What is being asked: Determine which lines of the records include the word "This", and copy them.

Exercise input:
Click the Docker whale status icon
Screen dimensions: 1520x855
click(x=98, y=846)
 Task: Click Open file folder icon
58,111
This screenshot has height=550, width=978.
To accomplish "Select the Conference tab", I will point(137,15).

...

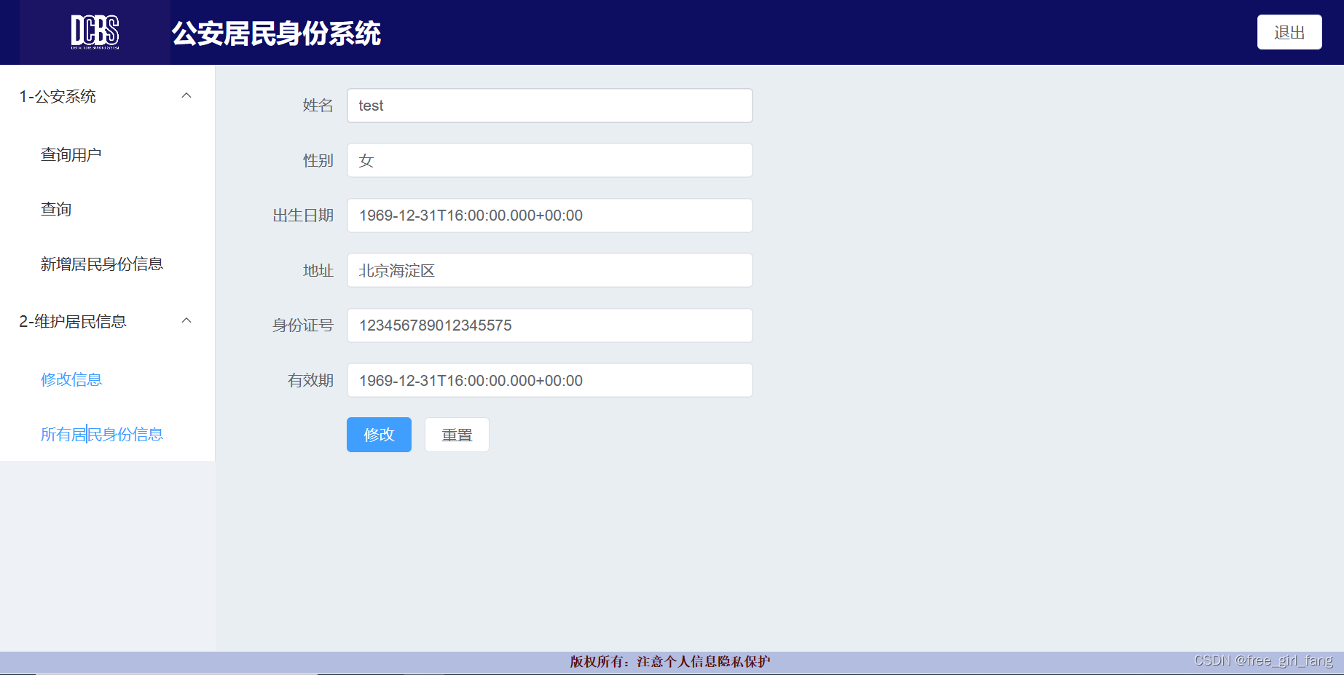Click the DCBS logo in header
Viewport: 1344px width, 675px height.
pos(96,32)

--

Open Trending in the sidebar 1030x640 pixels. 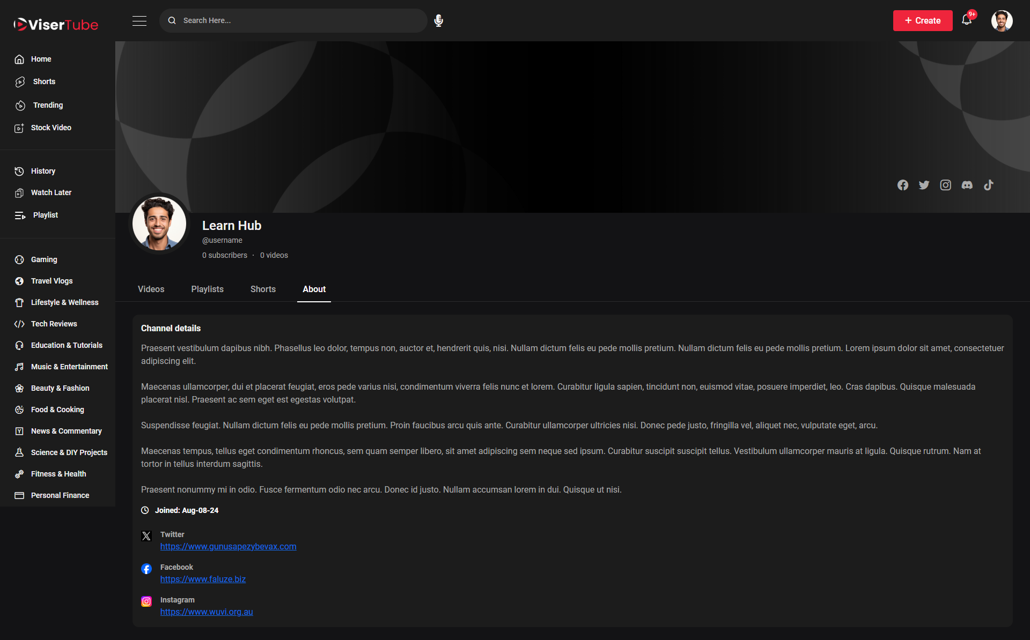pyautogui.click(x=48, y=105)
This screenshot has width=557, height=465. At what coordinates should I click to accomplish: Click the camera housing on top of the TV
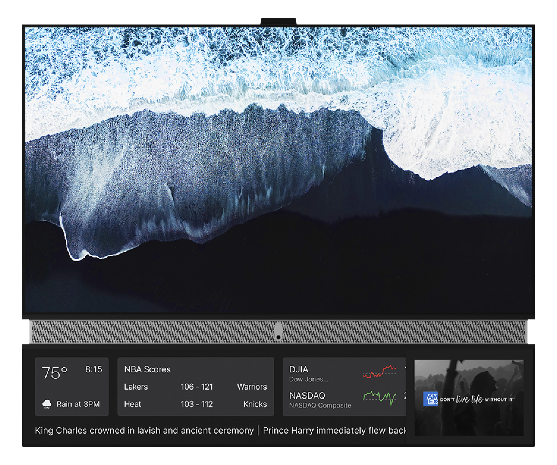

Answer box:
This screenshot has height=550, width=978.
This screenshot has width=557, height=465. At what coordinates should I click to accomplish: Click the camera housing on top of the TV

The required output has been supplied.